An original hand-drawn painting of Fox's.
Photo by Laurie Charles
Fox's has stood at 6030 South Dixie Highway since US 1 was nothing but farm fields and dirt roads. Serving cheap booze since 1946, the bar got its moniker from its original owner, Betty Fox -- Fox's meaning belonging to Betty Fox, Sherron, the misspelling of the name Sharon, Fox's daughter, and Inn deriving from the phrase, welcome in. Lady Fox kept the bar until the mid-'60s when she sold it to George Andrews. The party hall was kept under the ownership of Andrews until 2009 when he sold it to its current owners, Ricardo Gutierrez and Rene Dahdah. Although Fox's officially opened in '46, Gutierrez recently discovered that permits for the bar were introduced in 1940. World War II happened, so construction was put on hold; permits were reissued when the war ended. Recent renovations have somewhat changed the appearance of Fox's, including the addition of an outside terrace (the lounge remains pitch black with just a few spotlights peeping out of the ceiling), but the drama that unfolded is just what you would expect from a 68-year-old bar. Rumor has it that the upstairs ran as a brothel during the late '70s, and in the '80s, a fire almost burned Fox's to ashes. But one of the most bizarre tales is the armed robbery that went down in the 1980s. According to a longtime bartender, robbers raided the bar and tied the owner to a chair. A waitress escaped through a back door and ran to the police station down the street. Moments later, the alleged bad guys were caught, and the booze kept on flowing at Fox's.

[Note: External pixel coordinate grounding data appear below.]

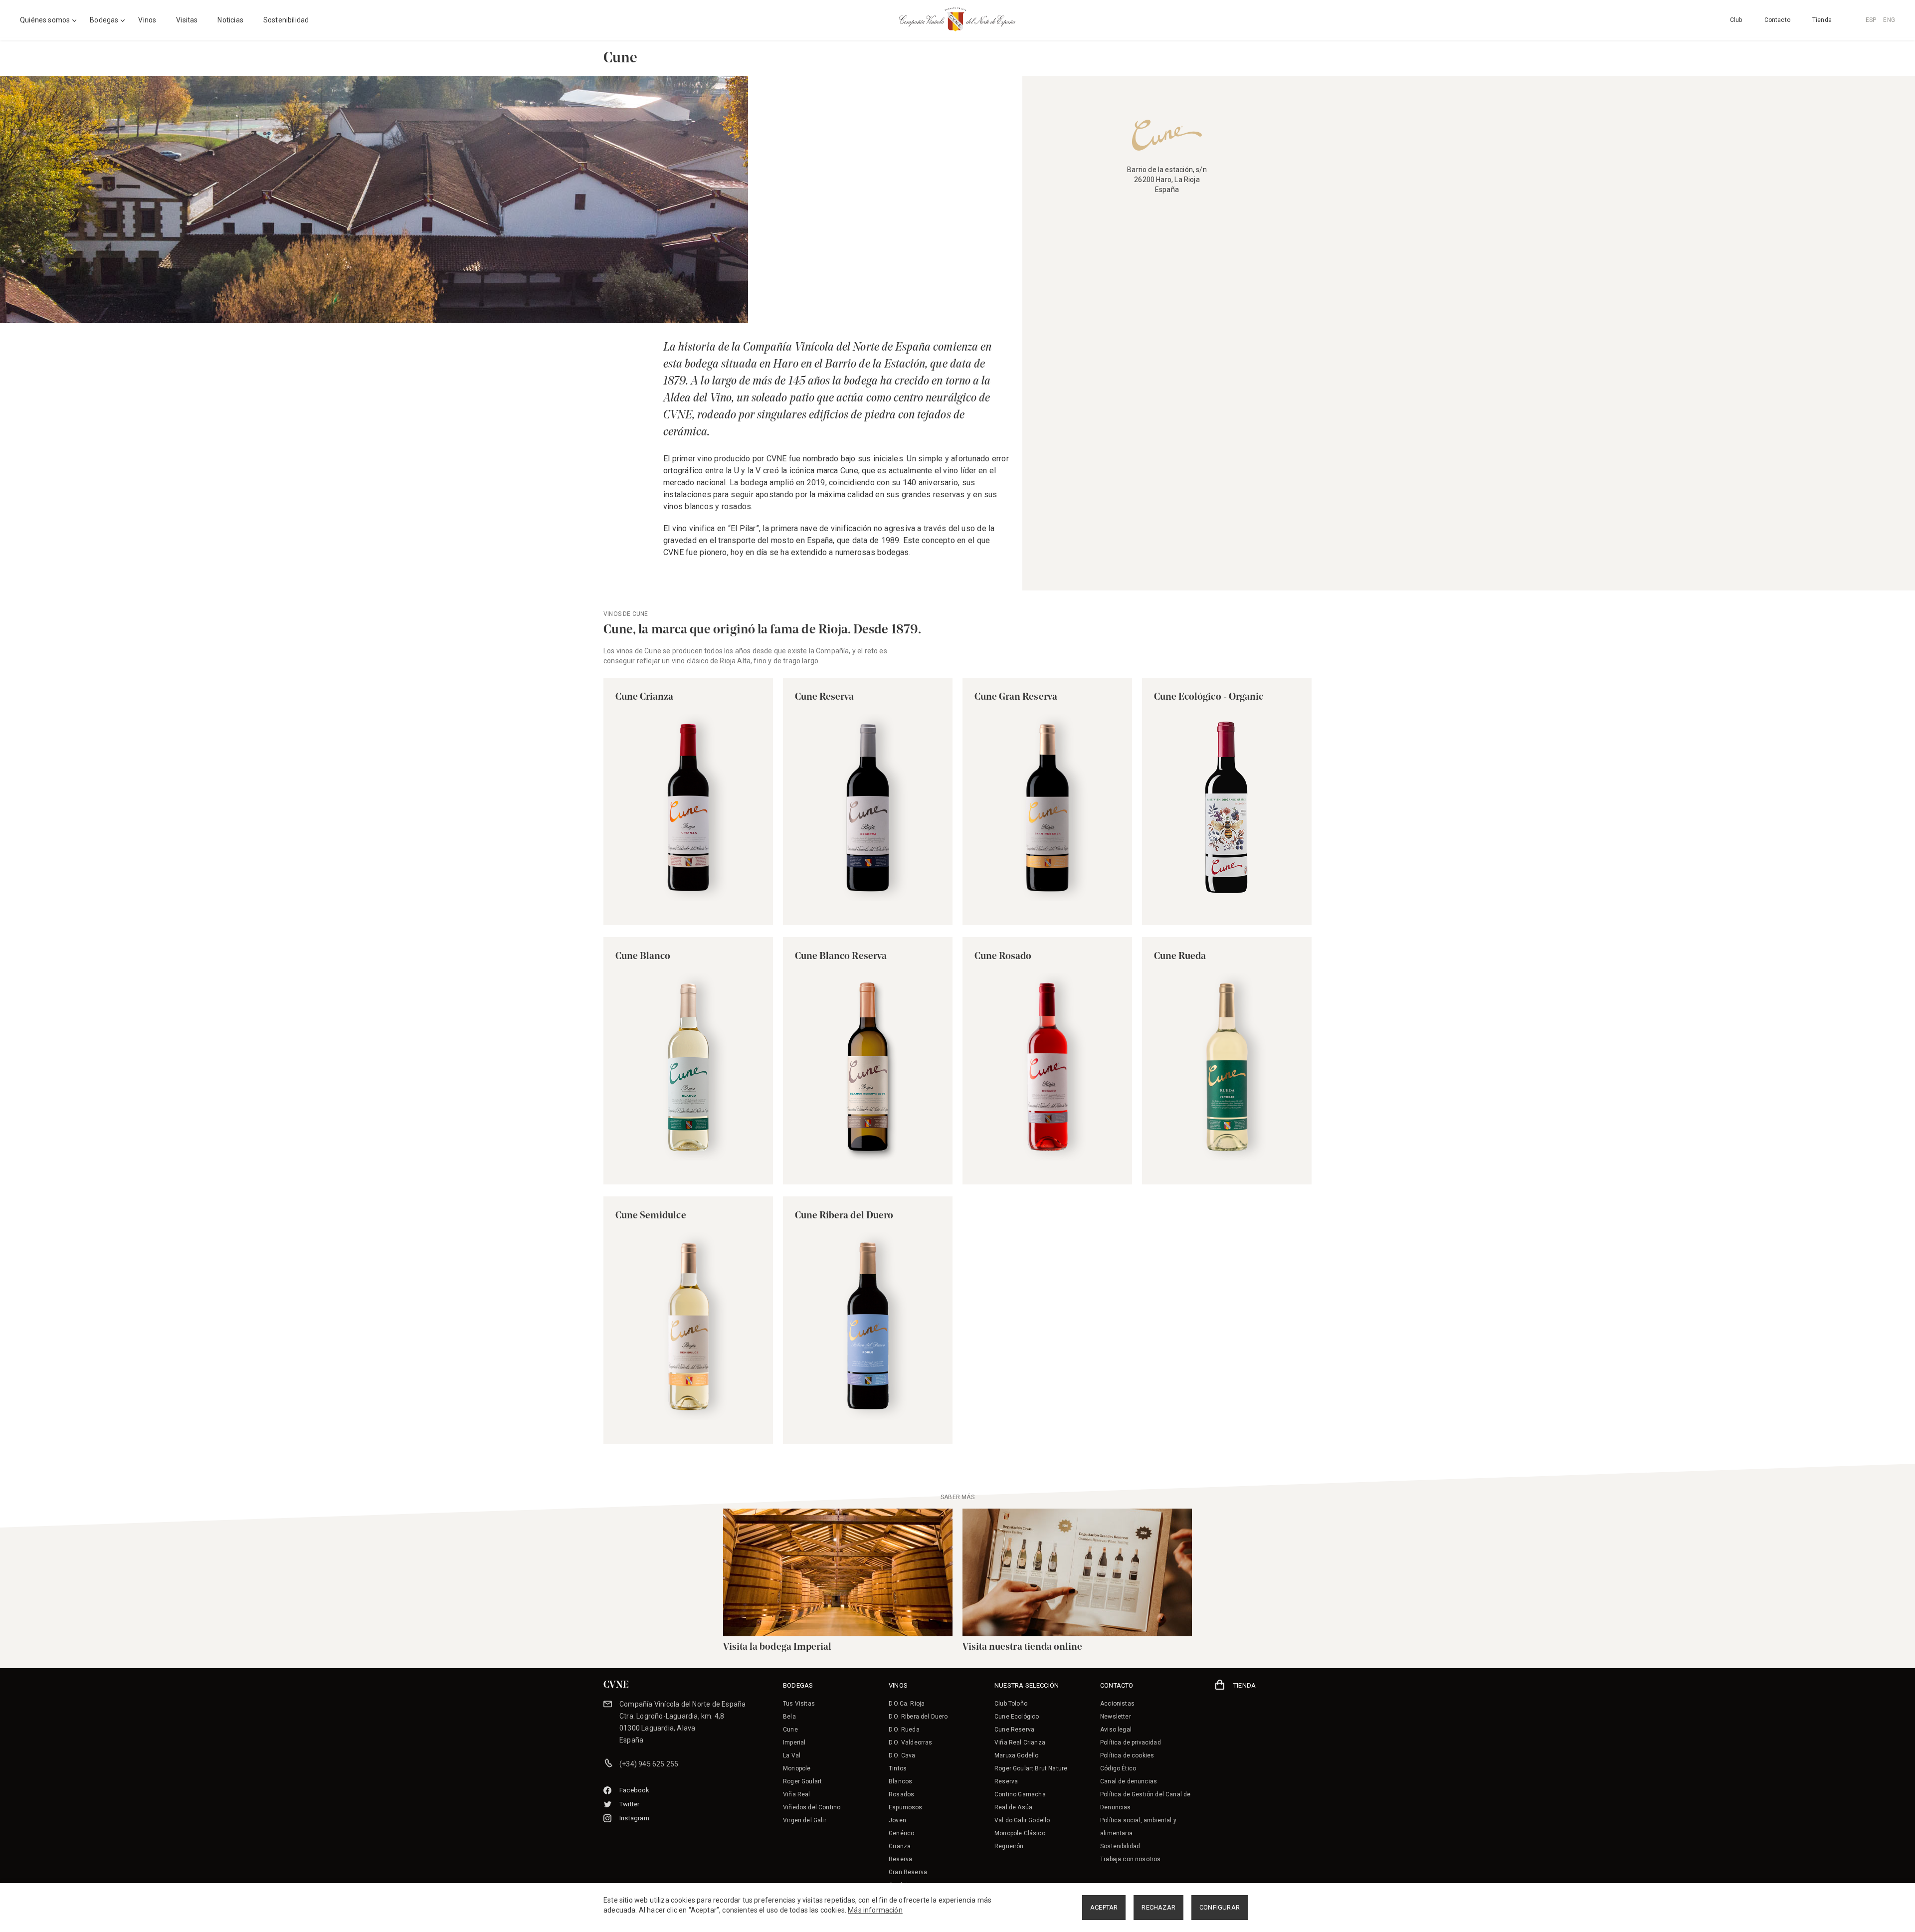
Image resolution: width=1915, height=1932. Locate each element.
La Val (791, 1755)
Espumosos (906, 1807)
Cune (790, 1729)
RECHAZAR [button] (1158, 1907)
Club (1736, 19)
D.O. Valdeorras (911, 1742)
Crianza (900, 1846)
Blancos (900, 1781)
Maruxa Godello (1016, 1755)
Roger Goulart (802, 1781)
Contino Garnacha (1020, 1794)
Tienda (1822, 19)
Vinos (147, 20)
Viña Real (796, 1794)
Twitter (629, 1804)
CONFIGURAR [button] (1219, 1907)
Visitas (186, 20)
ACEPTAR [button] (1104, 1907)
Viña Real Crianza (1019, 1742)
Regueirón (1009, 1846)
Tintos (898, 1768)
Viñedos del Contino (811, 1807)
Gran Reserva (908, 1872)
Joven (897, 1820)
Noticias (230, 20)
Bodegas (104, 20)
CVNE (616, 1685)
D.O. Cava (902, 1755)
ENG (1889, 19)
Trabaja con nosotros (1130, 1859)
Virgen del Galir (804, 1820)
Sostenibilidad (286, 20)
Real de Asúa (1013, 1807)
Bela (789, 1716)
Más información (875, 1910)
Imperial (794, 1742)
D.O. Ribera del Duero (918, 1716)
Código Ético (1118, 1768)
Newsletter (1115, 1716)
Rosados (901, 1794)
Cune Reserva (1014, 1729)
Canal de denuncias (1128, 1781)
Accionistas (1117, 1703)
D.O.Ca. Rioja (907, 1703)
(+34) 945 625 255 (648, 1764)
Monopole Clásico (1019, 1833)
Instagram (634, 1818)
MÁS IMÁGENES (972, 304)
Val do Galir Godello (1022, 1820)
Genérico (901, 1833)
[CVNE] (957, 19)
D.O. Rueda (904, 1729)
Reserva (900, 1859)
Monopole (796, 1768)
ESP (1871, 19)
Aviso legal (1116, 1729)
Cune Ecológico (1016, 1716)
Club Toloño (1010, 1703)
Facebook (634, 1790)
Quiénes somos (45, 20)
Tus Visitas (799, 1703)
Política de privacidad (1130, 1742)
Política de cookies (1127, 1755)
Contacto (1777, 19)
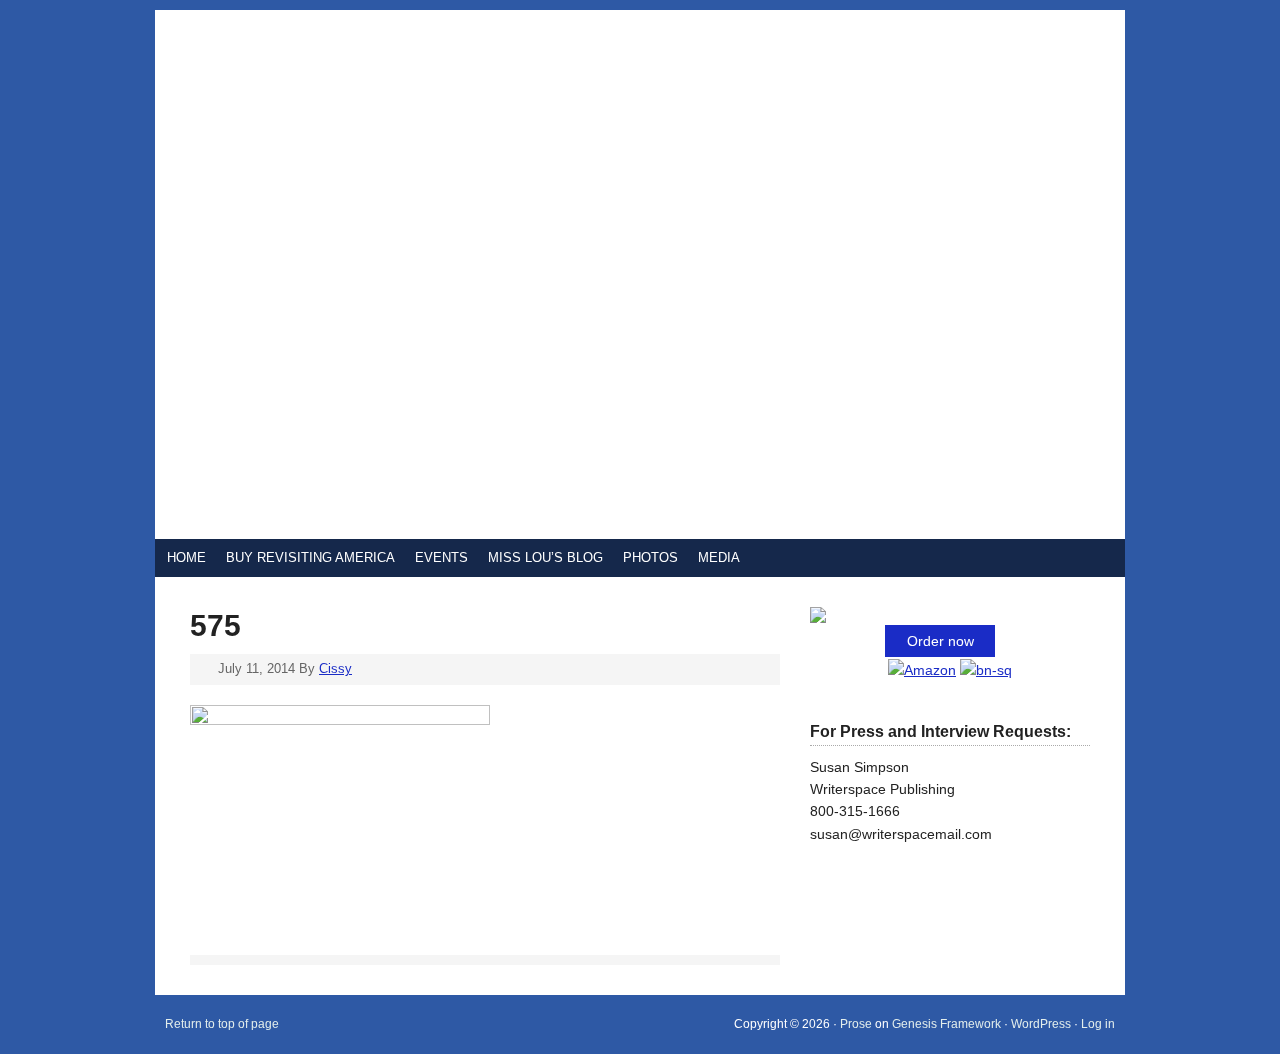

Courtesy City of Coral Gables' Historical Resources Department
2. The Bar
Coral Gables was a dry city for almost 20 years after its establishment. In 1946, however, everything changed thanks to the Bar. Originally named the Hofbrau, the Bar is the first and longest running watering hole in the Gables. Plenty has changed throughout the years, but like much of the city, it's history has been preserved. The ceiling that hovers over you as you drunkenly dance with a stranger and the floor on which you twerk on dates back to the mid-'40s. That old, stained glass Hofbrau sign that stands over the door and the two glass block windows up front? Straight outta 1946. Stories lie within every inch of the Bar, but the tale that's left definitely left a mark is linked to the Who. Word around the street has it that bassist John Entwistle sipped his last drink at the Bar before meeting his death at the Hard Rock Hotel in Vegas back in 2002. Talk about making history.
1. Tobacco Road
For over a century, Tobacco Road has made its home at 626 South Miami Avenue attracting everyone from some of the Magic City's most notorious gangsters including Al Capone to war vets, drifters, and party animals alike. Having survived 13 years of Prohibition, the ruthless McDuffie riots, the lawless Cocaine Cowboys days, and the destruction of Hurricane Andrew, Miami's oldest bar has seen it all. Going on 102 years, the speakeasy disguised as a bakery turned nudie bar turned local watering hole will soon be sold and relocated down the street. Until then, the Road is going back to its roots and embracing its history with the newly renovated upstairs lounge AKA Capone's hideaway, the Cocktail Collection. Sure, revamping the bar isn't gonna stop the future from happening, but it's definitely kept the past alive.